Resisting Force and Discourse
Host: California State University, San Marcos
Date: Friday, September 26, 2014
Location: University Student Union, Ballroom
Keynote Speaker: TBA
The conference theme brings into critical light the way that bodies are marked and regulated by discursive practices and spaces, and institutional procedures. This operational force can take the form of juridical and normative practices.
Examples of juridical practices include but are not limited to current police protocols, immigration requirements, and sexuality-managing legislation. In their operation, these forces betray their impingement upon raced, gendered, and classed bodies. As such, the conference solicits papers that challenge neutral and objective neoliberal practices that ultimately regulate, disqualify, torque, and punish bodies at the margins of classification.
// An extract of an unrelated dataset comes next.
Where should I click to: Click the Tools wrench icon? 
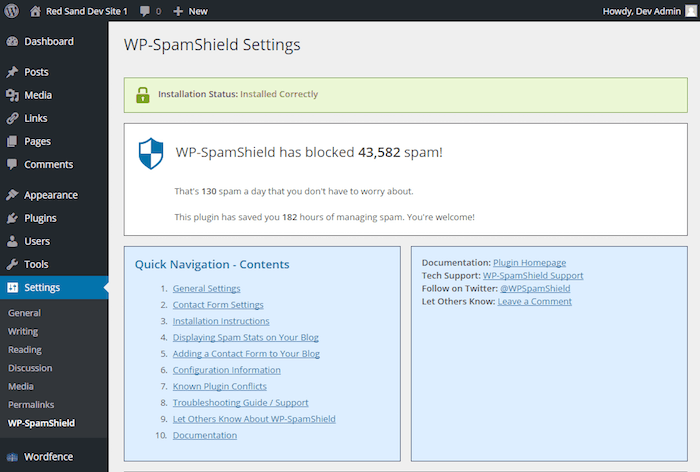pyautogui.click(x=12, y=264)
The conference theme further recognizes that the regulation of marginal bodies is not limited to institutional codes. Social norms are an essential disciplinary mechanism in the reproduction of the dominant order. Indeed, conformity to, or deviation from, norms designates which subjects are the proper recipients of accusation, disavowal, and injury. Denial of normative power can occur on multiple grounds including: sex work, living with HIV, body size, sexual orientation, and being gender-nonconforming. As such, the conference also invites papers that engage with the regulatory effects of normative power.
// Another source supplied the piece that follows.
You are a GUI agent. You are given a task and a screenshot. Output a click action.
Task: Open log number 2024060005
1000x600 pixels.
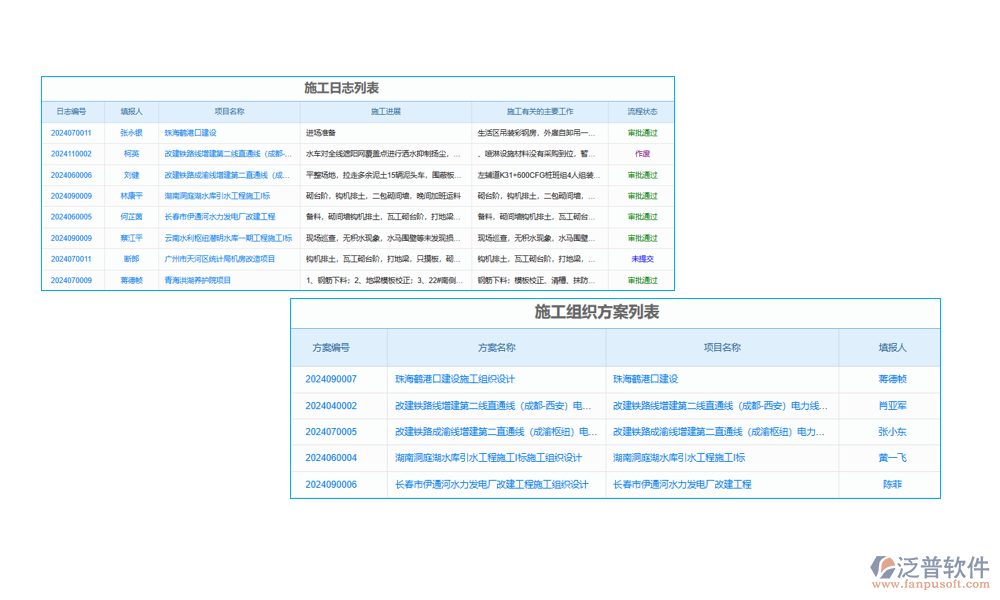[71, 217]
We highly encourage submissions from graduate students and advanced undergraduates for fifteen minute presentations. Academic disciplines and methodologies across the humanities and social sciences may be used. Research questions may include, but are not limited to:
- How is the policing and norming of marginalized bodies represented in literature and film? Or, newer cultural mediums, such as MMORGs and internet spaces?
- How do state regimes of punishment similarly besiege parolees and racial minorities?
- Does the U.S immigration system constitute a branch of biopolitical administration?
- What are the modern norms of surveillance that may be going unnoticed?
- How is the human body a political site (i.e., hunger strikes, self-branding, gender bending, trans politics)?
- What is the function of the citizen “Other”?
- Do social norms challenge the viability of HIV+ persons as subjects proper, leaving only a dangerous corporality?
- Which social norms are challenged through the undocuqueer identity marker and movement?
- Do all white subjects possess normative power?
- How do queer subjects challenge dominant procedures and norms through queer world-making practices? How is this portrayed in popular media, activism, etc.?
- Where do we find alternative networks, spaces, and autonomous zones? How are they constituted (i.e., spaces of reprieve and crisis heterotopias)?
- How do juridical and normative systems produce catastrophic violence that no one seems responsible for?
- Finally, critical theory and psychoanalytic approaches to the conference theme are welcome.